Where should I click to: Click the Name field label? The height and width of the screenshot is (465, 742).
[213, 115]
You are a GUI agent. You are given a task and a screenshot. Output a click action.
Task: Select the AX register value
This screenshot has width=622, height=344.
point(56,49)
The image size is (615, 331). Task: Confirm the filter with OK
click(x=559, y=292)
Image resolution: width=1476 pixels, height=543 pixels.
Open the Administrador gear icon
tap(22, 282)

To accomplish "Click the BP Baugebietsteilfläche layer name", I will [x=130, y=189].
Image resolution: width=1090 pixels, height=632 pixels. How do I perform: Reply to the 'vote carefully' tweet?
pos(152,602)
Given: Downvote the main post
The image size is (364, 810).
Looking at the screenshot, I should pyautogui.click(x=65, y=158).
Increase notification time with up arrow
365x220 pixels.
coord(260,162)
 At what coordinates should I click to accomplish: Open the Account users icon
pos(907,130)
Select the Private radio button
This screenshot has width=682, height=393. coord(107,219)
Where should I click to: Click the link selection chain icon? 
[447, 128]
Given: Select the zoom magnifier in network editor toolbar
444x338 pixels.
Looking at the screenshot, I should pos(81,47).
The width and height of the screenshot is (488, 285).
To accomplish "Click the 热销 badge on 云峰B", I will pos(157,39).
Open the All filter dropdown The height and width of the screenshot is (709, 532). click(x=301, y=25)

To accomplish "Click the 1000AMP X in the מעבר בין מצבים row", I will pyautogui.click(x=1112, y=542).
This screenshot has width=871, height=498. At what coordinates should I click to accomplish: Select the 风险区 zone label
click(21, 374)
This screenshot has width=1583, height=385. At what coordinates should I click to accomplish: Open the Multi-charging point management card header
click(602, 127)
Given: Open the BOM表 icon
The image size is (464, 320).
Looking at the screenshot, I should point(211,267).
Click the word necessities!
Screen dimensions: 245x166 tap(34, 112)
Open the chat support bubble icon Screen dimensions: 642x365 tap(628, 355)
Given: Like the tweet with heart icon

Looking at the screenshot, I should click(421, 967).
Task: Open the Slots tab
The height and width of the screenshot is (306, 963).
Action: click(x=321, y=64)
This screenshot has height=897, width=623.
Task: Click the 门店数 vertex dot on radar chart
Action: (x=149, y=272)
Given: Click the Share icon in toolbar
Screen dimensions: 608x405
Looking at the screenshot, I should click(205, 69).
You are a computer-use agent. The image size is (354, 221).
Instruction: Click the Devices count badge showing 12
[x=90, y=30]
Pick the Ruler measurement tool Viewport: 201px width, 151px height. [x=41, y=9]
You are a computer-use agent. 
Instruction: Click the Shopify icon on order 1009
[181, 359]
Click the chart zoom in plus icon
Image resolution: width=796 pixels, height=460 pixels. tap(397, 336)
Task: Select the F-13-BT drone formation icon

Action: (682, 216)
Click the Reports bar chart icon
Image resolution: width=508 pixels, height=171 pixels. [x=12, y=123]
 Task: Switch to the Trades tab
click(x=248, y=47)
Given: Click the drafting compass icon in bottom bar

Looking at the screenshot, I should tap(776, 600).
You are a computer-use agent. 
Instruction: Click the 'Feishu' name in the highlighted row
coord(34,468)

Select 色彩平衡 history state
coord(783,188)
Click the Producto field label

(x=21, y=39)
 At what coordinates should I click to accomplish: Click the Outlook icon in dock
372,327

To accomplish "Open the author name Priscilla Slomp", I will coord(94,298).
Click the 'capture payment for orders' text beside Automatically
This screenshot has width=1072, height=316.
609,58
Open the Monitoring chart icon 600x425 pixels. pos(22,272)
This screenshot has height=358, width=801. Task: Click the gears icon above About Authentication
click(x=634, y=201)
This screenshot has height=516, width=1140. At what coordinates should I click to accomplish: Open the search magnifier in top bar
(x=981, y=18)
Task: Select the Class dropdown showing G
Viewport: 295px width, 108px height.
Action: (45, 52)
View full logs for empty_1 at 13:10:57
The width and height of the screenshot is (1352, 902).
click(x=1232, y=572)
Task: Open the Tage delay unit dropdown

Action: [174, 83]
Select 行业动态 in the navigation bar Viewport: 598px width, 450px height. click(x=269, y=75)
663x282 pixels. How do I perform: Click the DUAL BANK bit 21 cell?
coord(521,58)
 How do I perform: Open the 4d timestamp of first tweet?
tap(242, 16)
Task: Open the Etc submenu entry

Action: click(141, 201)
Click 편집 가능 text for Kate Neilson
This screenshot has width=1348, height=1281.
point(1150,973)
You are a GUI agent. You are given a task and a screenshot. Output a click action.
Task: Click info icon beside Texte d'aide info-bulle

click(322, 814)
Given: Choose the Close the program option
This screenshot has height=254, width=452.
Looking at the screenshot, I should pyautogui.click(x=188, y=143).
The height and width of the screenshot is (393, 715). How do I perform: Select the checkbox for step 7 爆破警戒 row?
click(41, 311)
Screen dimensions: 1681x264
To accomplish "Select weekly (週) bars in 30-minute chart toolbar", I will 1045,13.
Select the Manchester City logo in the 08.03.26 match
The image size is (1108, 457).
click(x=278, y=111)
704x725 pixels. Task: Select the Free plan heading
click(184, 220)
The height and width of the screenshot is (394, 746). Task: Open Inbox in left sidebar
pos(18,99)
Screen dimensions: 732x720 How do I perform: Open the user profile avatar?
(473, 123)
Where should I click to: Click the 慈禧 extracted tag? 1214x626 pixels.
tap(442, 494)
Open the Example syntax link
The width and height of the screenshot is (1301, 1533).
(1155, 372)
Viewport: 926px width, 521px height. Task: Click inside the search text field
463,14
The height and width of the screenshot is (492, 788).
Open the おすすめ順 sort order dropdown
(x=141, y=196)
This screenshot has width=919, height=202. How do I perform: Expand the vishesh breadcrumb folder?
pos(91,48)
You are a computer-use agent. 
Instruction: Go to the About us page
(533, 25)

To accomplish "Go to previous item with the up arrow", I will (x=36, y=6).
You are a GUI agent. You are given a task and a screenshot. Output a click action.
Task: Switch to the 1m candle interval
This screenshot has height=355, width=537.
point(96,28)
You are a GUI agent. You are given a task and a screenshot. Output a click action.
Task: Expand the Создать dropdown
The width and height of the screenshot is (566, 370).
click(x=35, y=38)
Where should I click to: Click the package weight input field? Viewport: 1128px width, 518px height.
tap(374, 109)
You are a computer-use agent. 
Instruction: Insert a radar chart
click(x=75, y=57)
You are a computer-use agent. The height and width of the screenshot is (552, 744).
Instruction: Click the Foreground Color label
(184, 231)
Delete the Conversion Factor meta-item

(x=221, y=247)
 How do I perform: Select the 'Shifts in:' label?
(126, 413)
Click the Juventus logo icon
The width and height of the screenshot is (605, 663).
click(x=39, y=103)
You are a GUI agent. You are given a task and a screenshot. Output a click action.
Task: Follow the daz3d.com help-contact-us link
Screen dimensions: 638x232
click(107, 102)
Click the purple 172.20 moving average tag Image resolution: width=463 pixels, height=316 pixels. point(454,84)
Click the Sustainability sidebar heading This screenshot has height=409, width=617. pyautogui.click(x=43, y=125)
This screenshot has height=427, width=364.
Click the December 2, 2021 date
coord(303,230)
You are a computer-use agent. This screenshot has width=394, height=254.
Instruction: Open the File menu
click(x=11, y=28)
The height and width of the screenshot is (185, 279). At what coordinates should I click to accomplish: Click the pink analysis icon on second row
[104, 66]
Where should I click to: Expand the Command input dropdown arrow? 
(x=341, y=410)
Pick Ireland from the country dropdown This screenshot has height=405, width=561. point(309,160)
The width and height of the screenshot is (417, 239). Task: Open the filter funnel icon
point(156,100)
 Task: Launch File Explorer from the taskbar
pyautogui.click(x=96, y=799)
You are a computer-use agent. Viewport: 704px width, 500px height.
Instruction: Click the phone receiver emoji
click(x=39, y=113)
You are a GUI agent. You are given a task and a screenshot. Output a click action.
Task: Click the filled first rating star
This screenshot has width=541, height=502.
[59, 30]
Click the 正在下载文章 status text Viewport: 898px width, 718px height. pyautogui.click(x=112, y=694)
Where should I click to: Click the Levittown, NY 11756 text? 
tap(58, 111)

§ **The task**: Output exactly one stretch of the listing: from the line containing "The width and height of the screenshot is (566, 370)." through the line containing "Click the purple", both end lines included.

§ **Your solution**:
The width and height of the screenshot is (566, 370).
click(x=35, y=38)
Where should I click to: Click the package weight input field? Viewport: 1128px width, 518px height.
tap(374, 109)
You are a computer-use agent. 
Instruction: Insert a radar chart
click(x=75, y=57)
You are a computer-use agent. The height and width of the screenshot is (552, 744).
Instruction: Click the Foreground Color label
(184, 231)
Delete the Conversion Factor meta-item

(x=221, y=247)
 How do I perform: Select the 'Shifts in:' label?
(126, 413)
Click the Juventus logo icon
The width and height of the screenshot is (605, 663).
click(x=39, y=103)
You are a GUI agent. You are given a task and a screenshot. Output a click action.
Task: Follow the daz3d.com help-contact-us link
Screen dimensions: 638x232
click(107, 102)
Click the purple 172.20 moving average tag Image resolution: width=463 pixels, height=316 pixels. point(454,84)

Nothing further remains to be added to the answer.